How to File an EEOC Complaint or Charge

Daisy Rogozinsky
January 15, 2023

If you have experienced sexual harassment at your job and/or been treated unfairly because you complained to your employer about sexual harassment, you may file a formal complaint with the Equal Employment Opportunity Commission (EEOC) called a charge of discrimination. 

Note that under U.S. federal law, in order to bring a sexual harassment lawsuit, you must first file a charge of discrimination. If you fail to do so, your lawsuit will be thrown out. 

In this guide, we review the steps that you need to take in order to file an EEOC charge.

1. Choose Where to File

A charge of discrimination can be filed by mail or in person at the local EEOC representative offices. There are EEOC offices located around the United States, but it may be best to file your charge at the office closest to where you live or are employed. If there is no office located close to you, you can legally file a complaint in any office.

You can also file a charge of discrimination online through the EEOC Public Portal. However, you must first submit an inquiry and be interviewed by the EEOC. 

The EEOC recommends filing your charge in person in order to have the opportunity to discuss your concerns with an EEOC staff member in an interview. They will give you their opinion about how to best address your concerns and determine whether or not filing a charge of discrimination is the right path. However, the ultimate decision about whether or not to file a charge is entirely up to you.

2. Gather the Materials

In preparation for filing your charge, you will need to gather some important information, including:

  • The name, address, and telephone number of the person who is being treated unfairly
  • The name, address, and telephone number of the employer you are filing the complaint against
  • A brief description of the event or events that you believe are unfair or harassing
  • The dates these events occurred

3. File on Time

There are strict time limits for filing a charge of discrimination. You must file your charge within 180 calendar days of when the last instance of harassment took place. However, if a state or local agency enforces a law that prohibits harassment on the same basis, the filing deadline is extended to 300 days. 

4. Get Assistance

If you need help filing your complaint from a sign language interpreter, foreign language interpreter, or through accessible printed materials, inform the local EEOC office so they can make the appropriate arrangements.

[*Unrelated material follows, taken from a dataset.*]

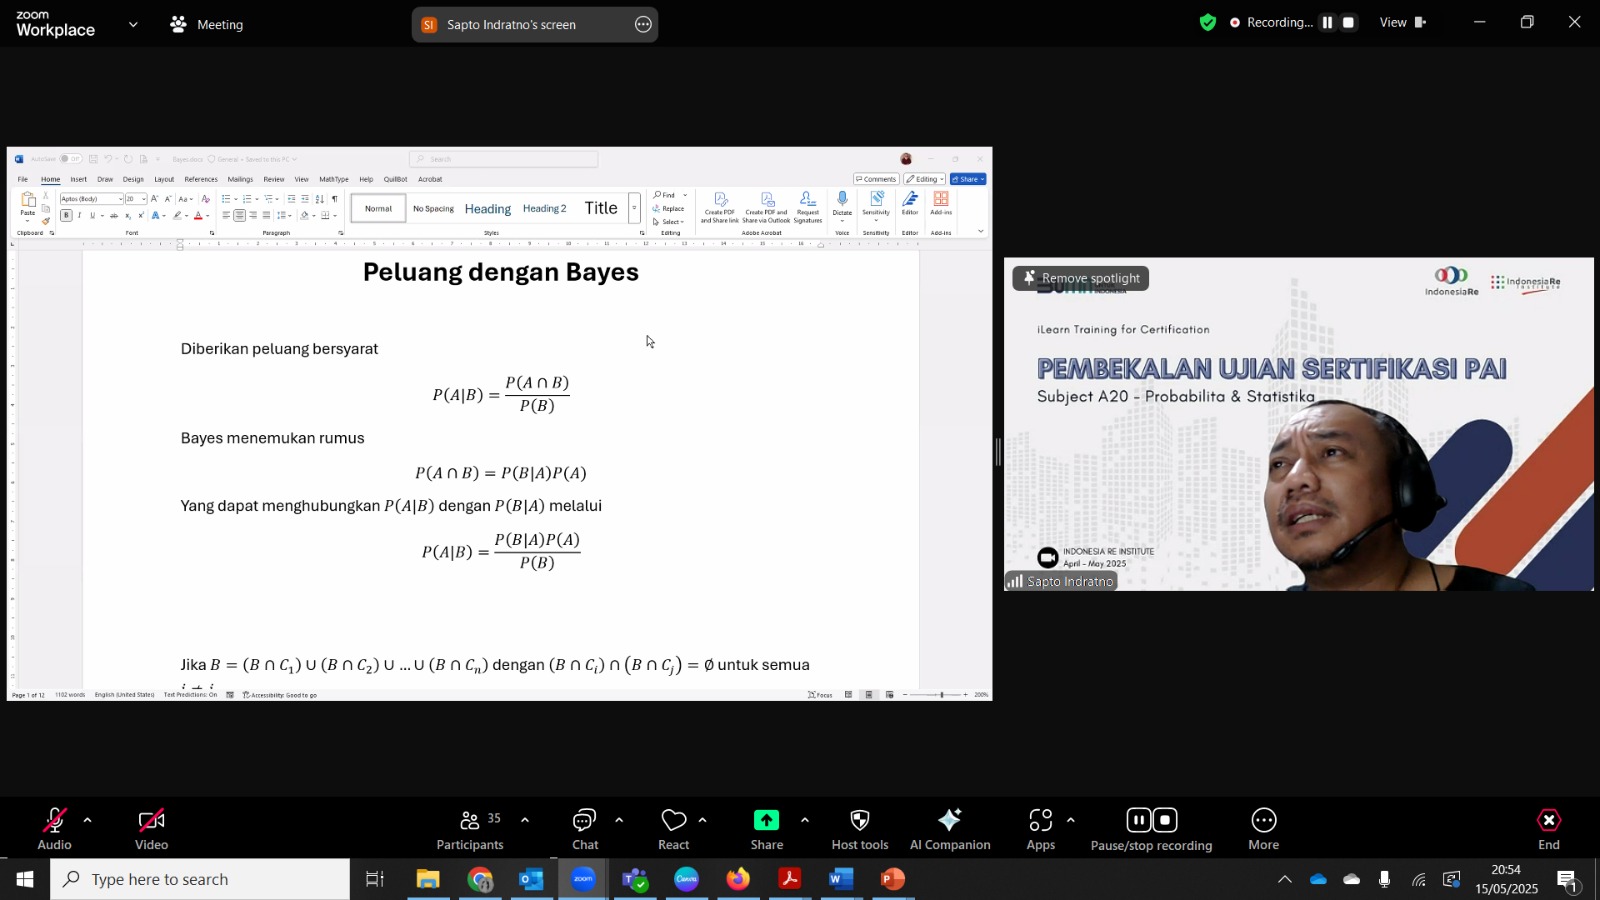
Task: Open the View layout dropdown
Action: (x=1403, y=22)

It may also be helpful to hire a lawyer to help you. In addition to helping you gather information and file your charge, an attorney can also be of help if you decide to proceed with a lawsuit afterward. 

You can legally bring anybody that you need with you to the EEOC to help you file a charge, including a lawyer or interpreter. 

5. Access or Amend Your Charge

After filing, you can access information about your charge through the EEOC Public Portal. If a new relevant event takes place after filing, you can add it to the investigation by amending your charge.

The EEOC will send a notice of charge to your employer within ten days of your filing. If they believe that the laws they enforce do not apply to your claim - or if you filed your charge late - the EEOC will close the investigation of your charge and notify you as such.

6. Attend Mediation

In some cases, the EEOC will request that you and your employer take part in its mediation program. If both parties agree, a mediator will try to help you reach a voluntary settlement, giving you an opportunity to address your concerns and suggesting ways to solve the problem. 

7. Receive and Write a Position Statement

If your charge is not sent to mediation, or mediation doesn’t resolve the charge, the EEOC will ask your employer to respond to the charge with a Respondent’s Position Statement. Once it is filed, you will be able to obtain a copy of the statement for your review. You must then upload your own response in the EEOC Public Portal within 20 days from the date you received the position statement. 

8. Investigation 

From there, the EEOC will investigate as they see fit. They may visit the employer, gather documents, interview witnesses, and more. The investigation typically takes approximately ten months. The EEOC will notify you and your employer of the result of the investigation once it is finished. 

9. Receive a Notice of Right to Sue

If the EEOC is not able to determine whether or not the law has been violated, they will send you a Notice of Right to Sue.

If they believe the law has been violated, they will try to reach a settlement with your employer. If they fail to, there is a small but unlikely chance they will file a lawsuit on your behalf. If they choose not to, they will give you a Notice of Right to Sue. Legally, you must obtain this notice before you can file a lawsuit.